Годом позднее, когда Луи еще ходил в школу в Аугсбурге, ему понравилась одна девушка, которая сидела у окна. Хотя они прежде не виделись и не общались, Луи сказал Валери Мазуер, одной из подруг матери, что он запомнит эту девушку на всю жизнь[209]. По словам Кастело, «в подростковом возрасте Луи уже представлял угрозу для „молоденьких крестьянских девушек“ вокруг Арененберга. Однако, когда соседи подали его матери официальную жалобу, она только снисходительно улыбнулась»[210].

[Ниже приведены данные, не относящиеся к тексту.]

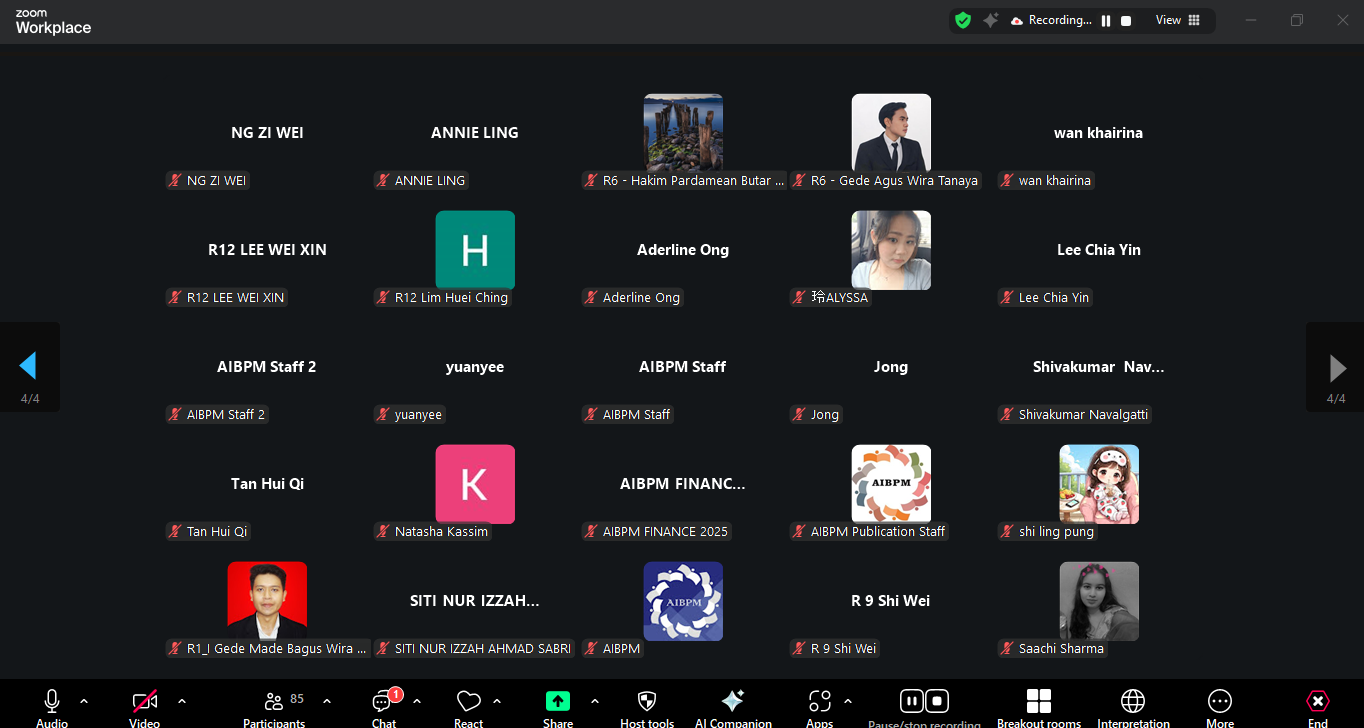Expand audio options arrow beside Audio
Viewport: 1364px width, 728px height.
click(84, 701)
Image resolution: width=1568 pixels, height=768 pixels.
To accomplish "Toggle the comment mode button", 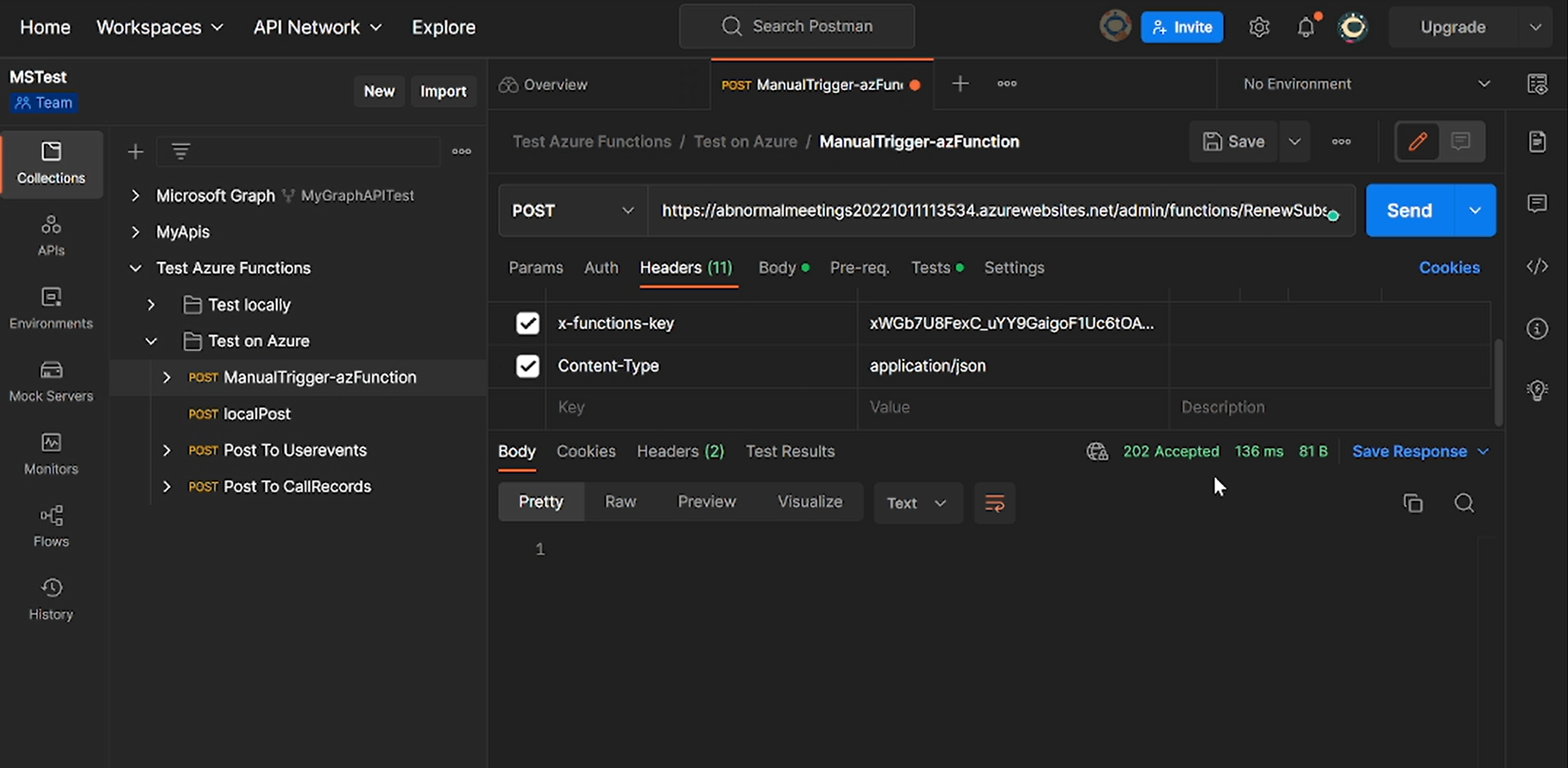I will coord(1460,142).
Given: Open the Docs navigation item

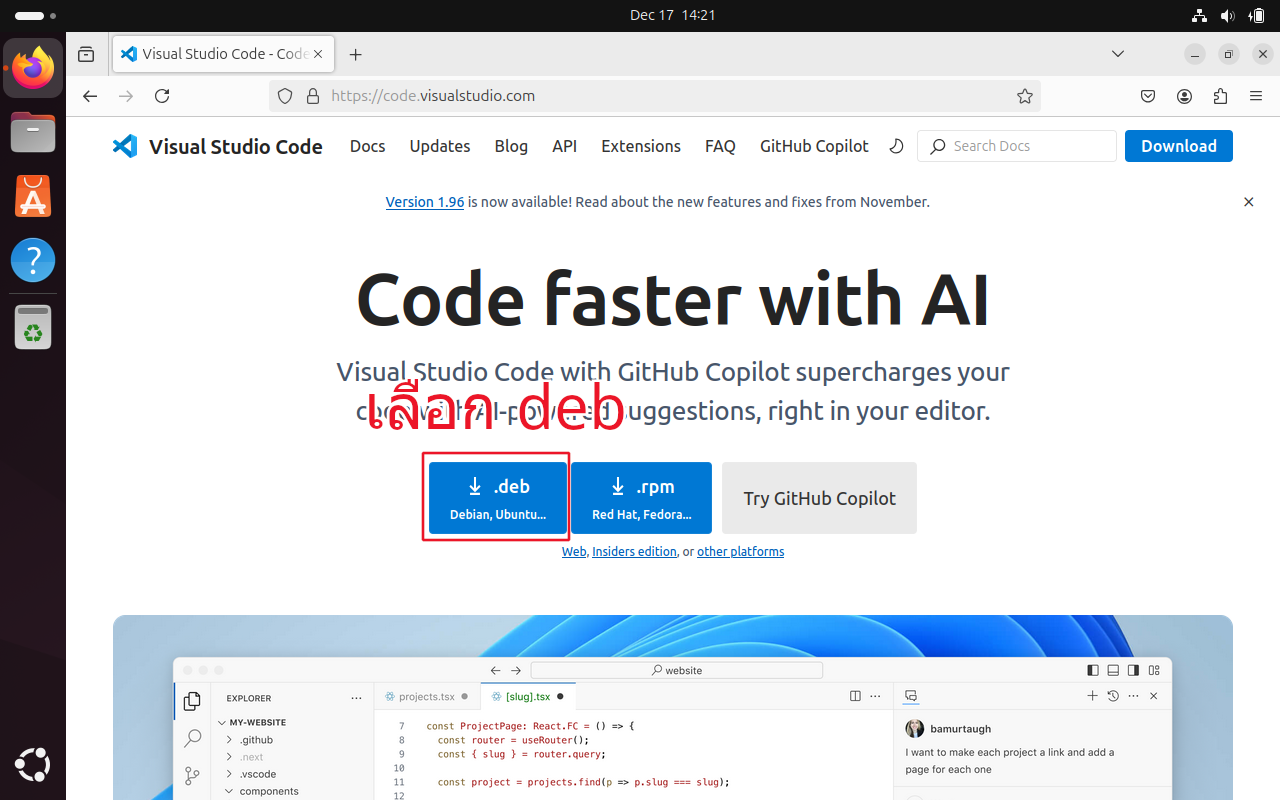Looking at the screenshot, I should pyautogui.click(x=367, y=146).

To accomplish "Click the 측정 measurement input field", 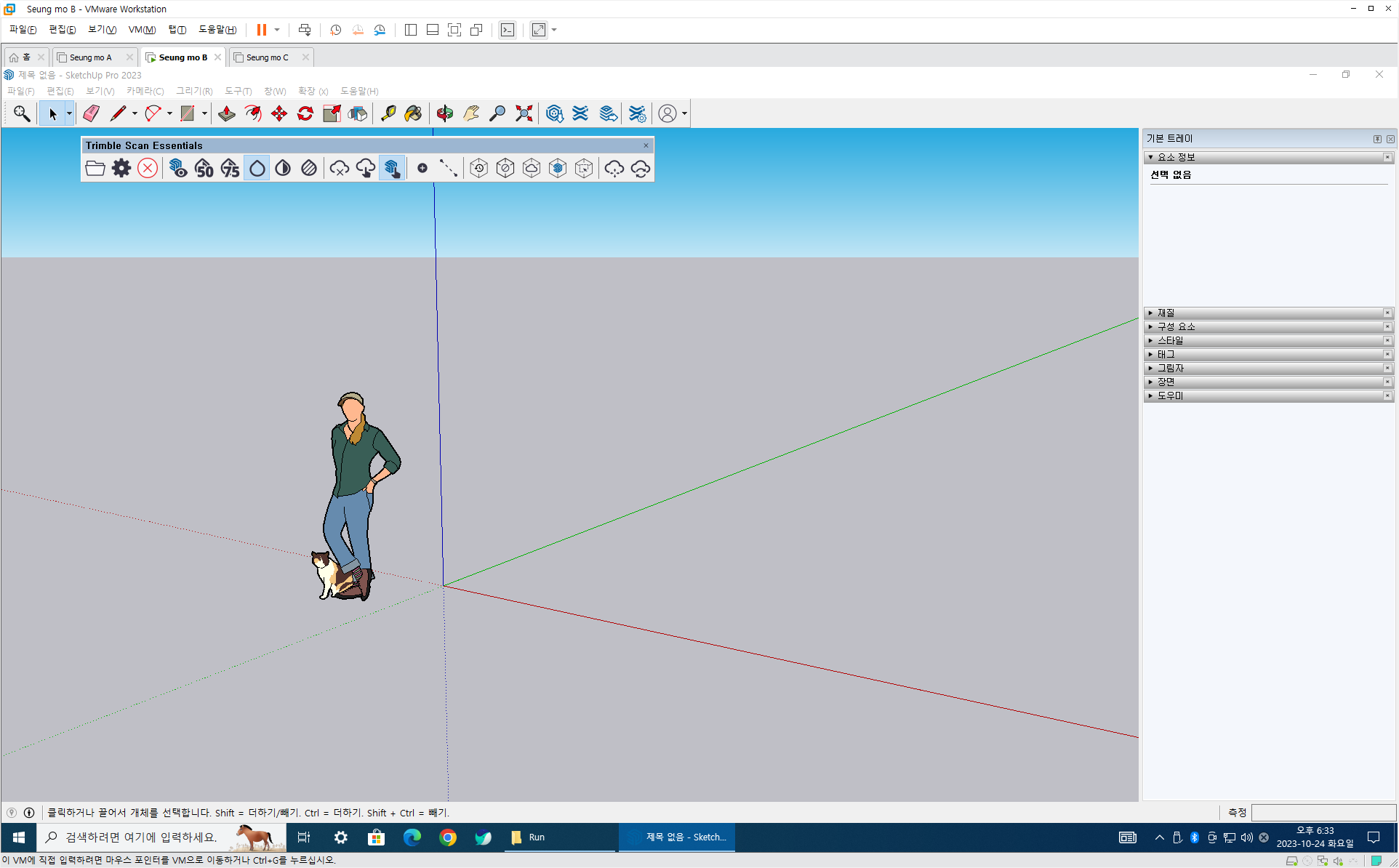I will pyautogui.click(x=1323, y=813).
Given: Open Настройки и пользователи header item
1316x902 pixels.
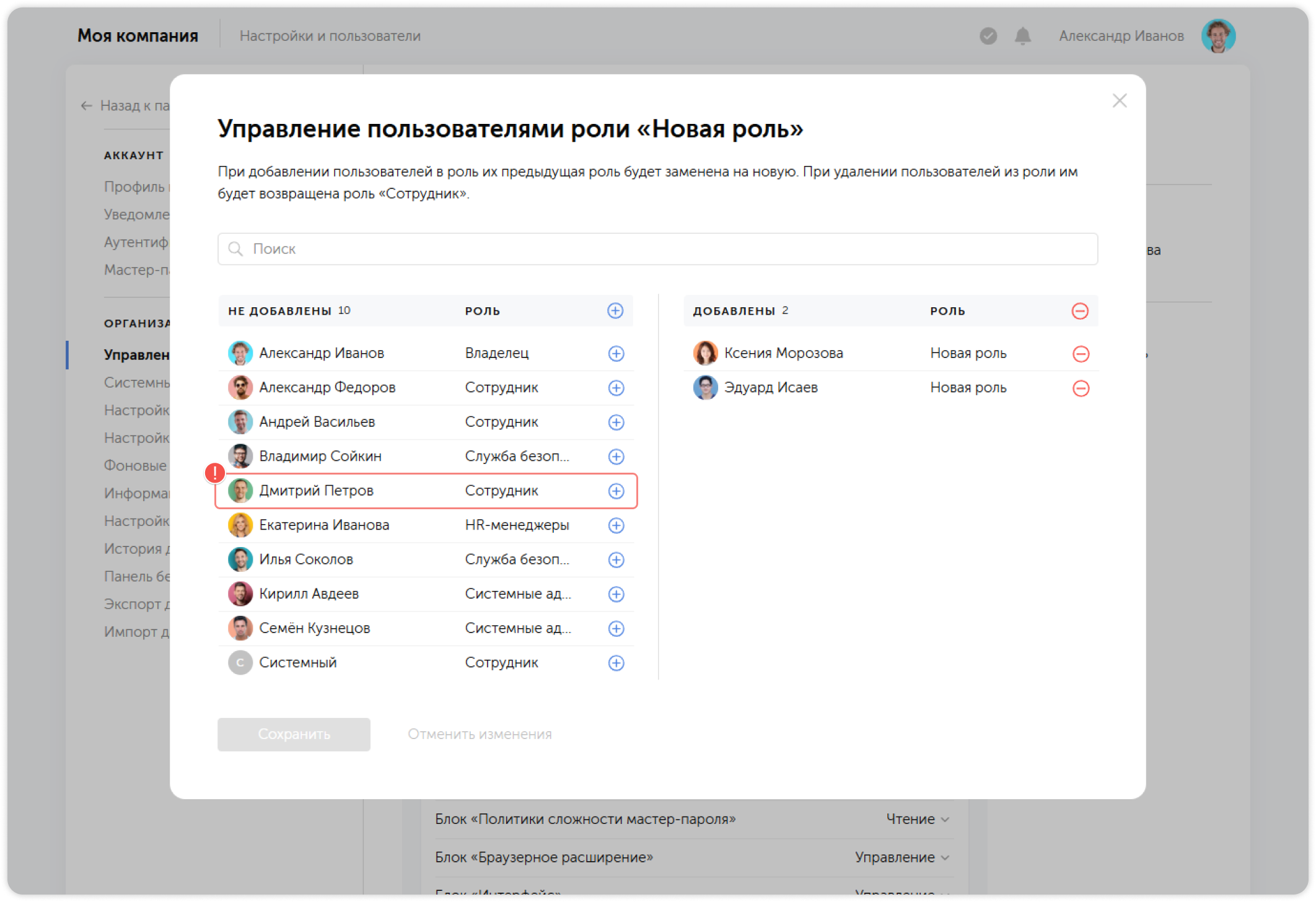Looking at the screenshot, I should [330, 36].
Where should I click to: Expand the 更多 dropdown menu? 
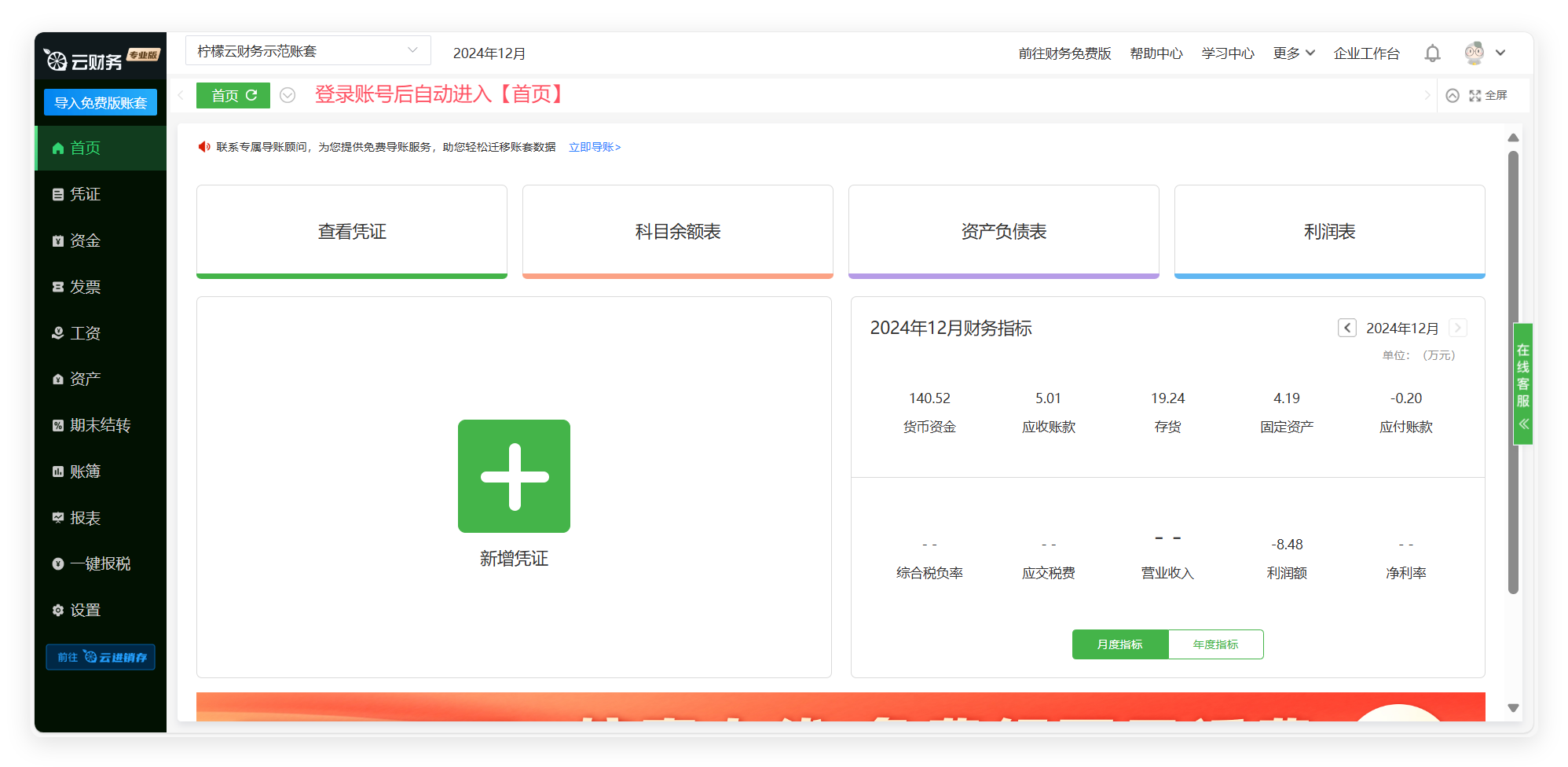tap(1293, 53)
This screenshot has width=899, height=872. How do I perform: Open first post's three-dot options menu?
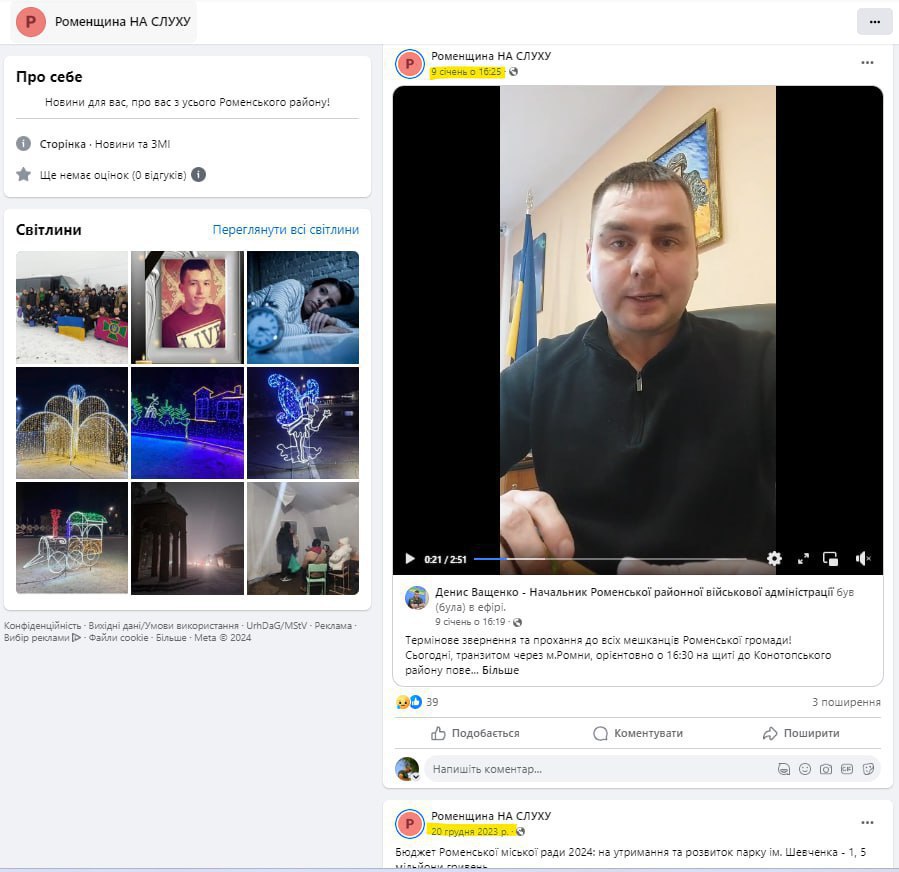[867, 63]
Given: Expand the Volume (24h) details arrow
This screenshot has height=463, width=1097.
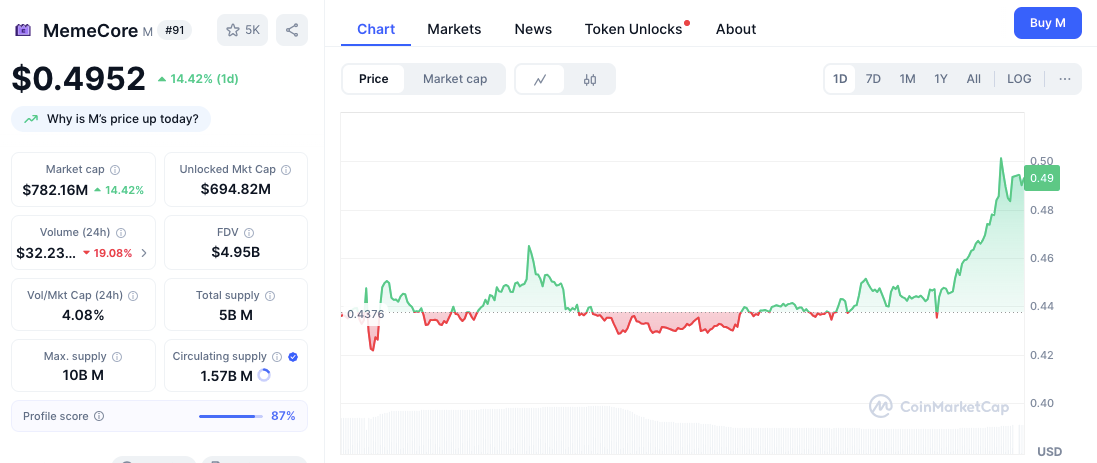Looking at the screenshot, I should (x=144, y=253).
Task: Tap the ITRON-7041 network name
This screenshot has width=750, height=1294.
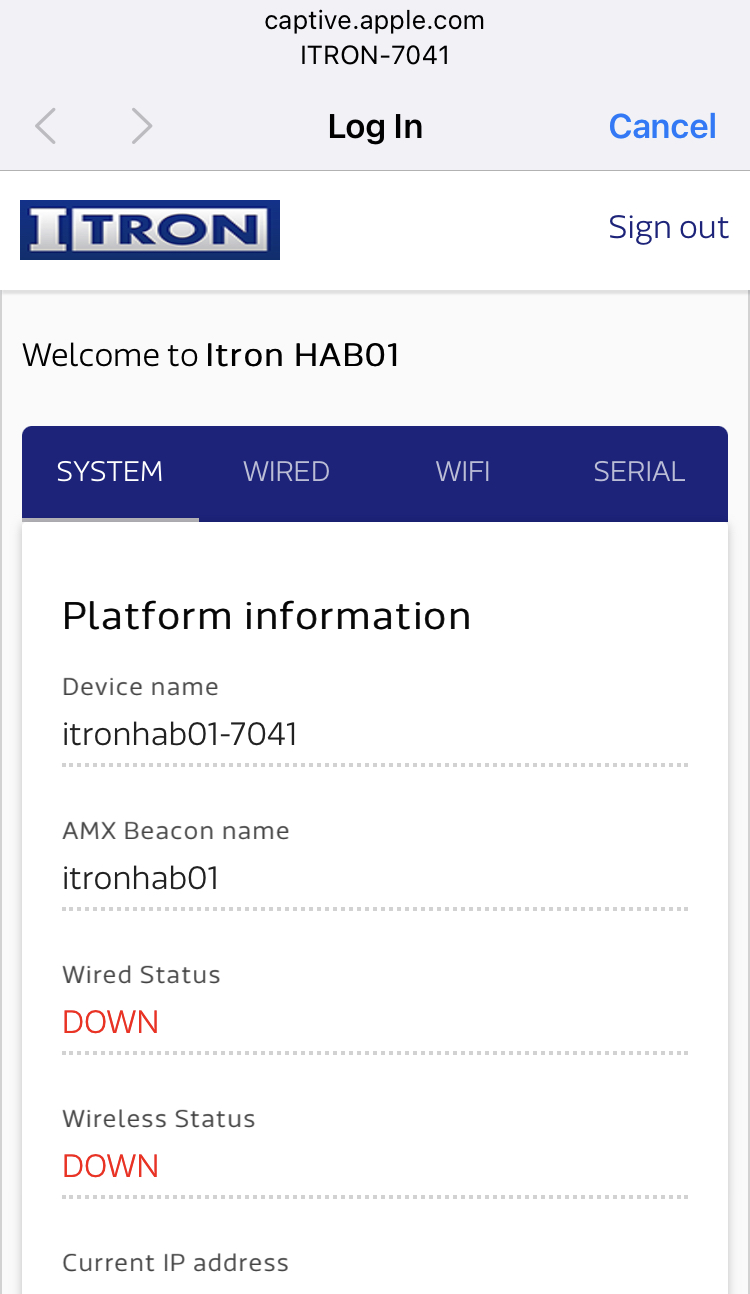Action: [375, 55]
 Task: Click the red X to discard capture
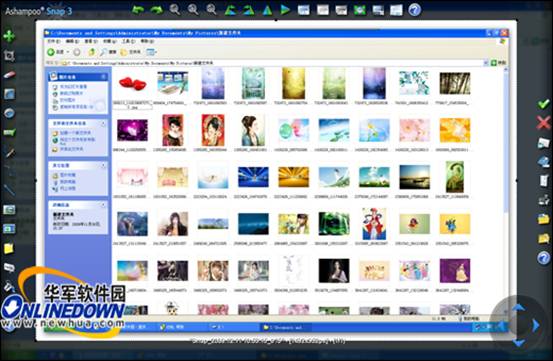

Луи был отличным наездником, первоклассным пловцом, хорошим гимнастом, искусным фехтовальщиком и превосходным стрелком. Другими словами, как говорит Бреслер, «возможно, он и был активнее в сексуальном плане по сравнению со своими сверстниками, но при этом он был совершенно нормальным, атлетически сложенным молодым человеком из высшего общества. Два года после увольнения его преподавателя прошли для него очень приятно, будь то в Арененберге летом или в Риме зимой, хотя, возможно, не для девушек, которых он лишил девственности или чьи сердца разбил»[211].